Required action: All of the data must be output exactly, with every picture left out.

Screenshot grounding data

● ● ● ● ●

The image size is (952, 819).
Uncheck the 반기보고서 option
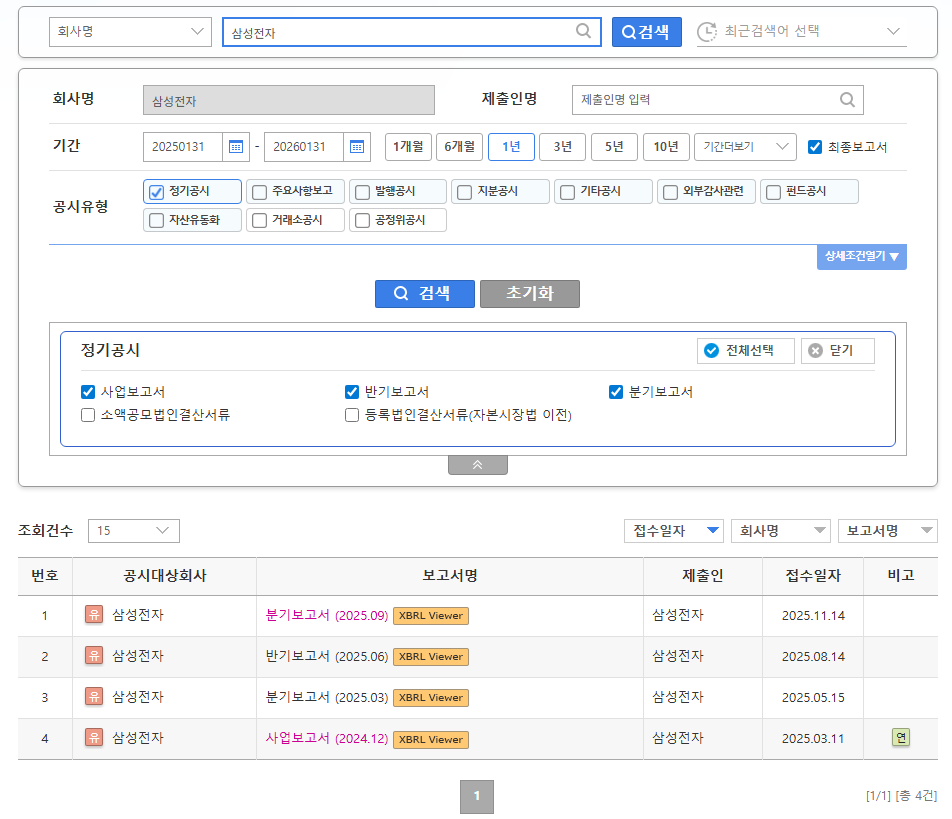click(x=352, y=392)
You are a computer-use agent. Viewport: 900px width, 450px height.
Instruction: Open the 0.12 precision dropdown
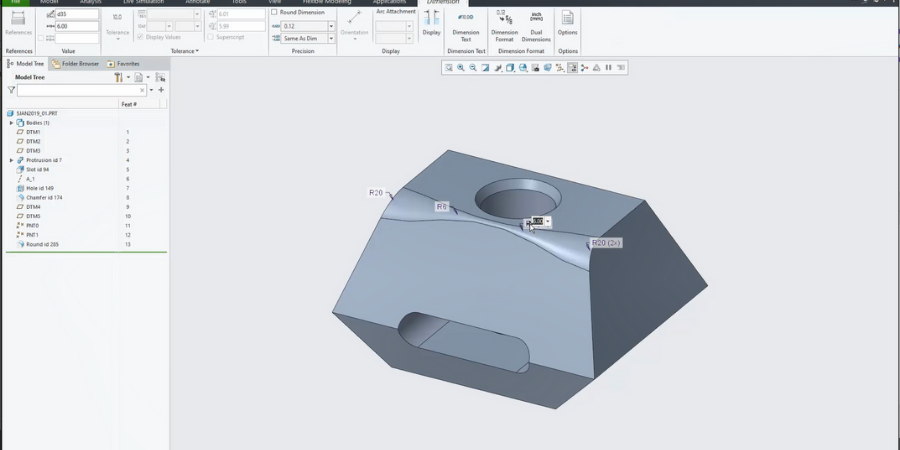(331, 26)
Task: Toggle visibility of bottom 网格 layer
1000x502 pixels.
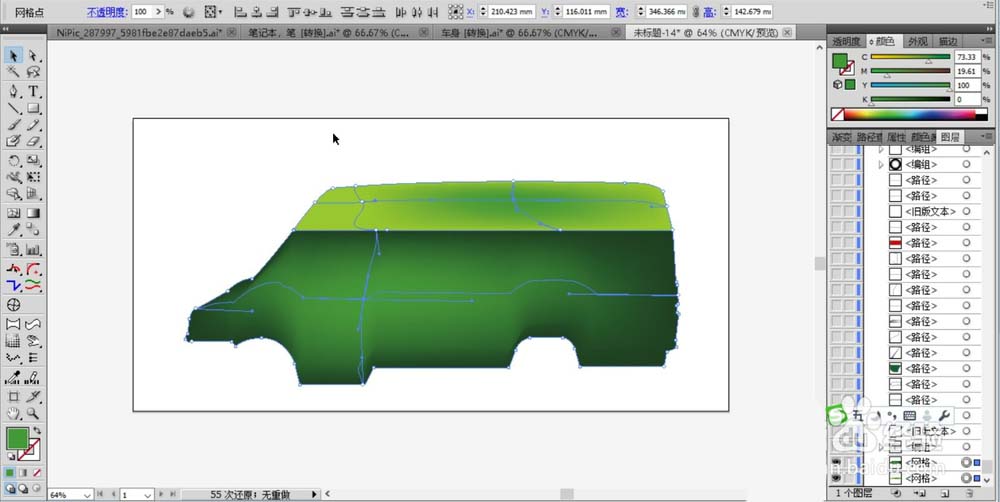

● ● ● ● ●

Solution to this exercise:
The image size is (952, 819).
Uncheck the 반기보고서 option
click(x=352, y=392)
You are a computer-use agent. Viewport: 900px width, 450px height.
Instruction: Open the 0.12 precision dropdown
(331, 26)
Task: Toggle visibility of bottom 网格 layer
1000x502 pixels.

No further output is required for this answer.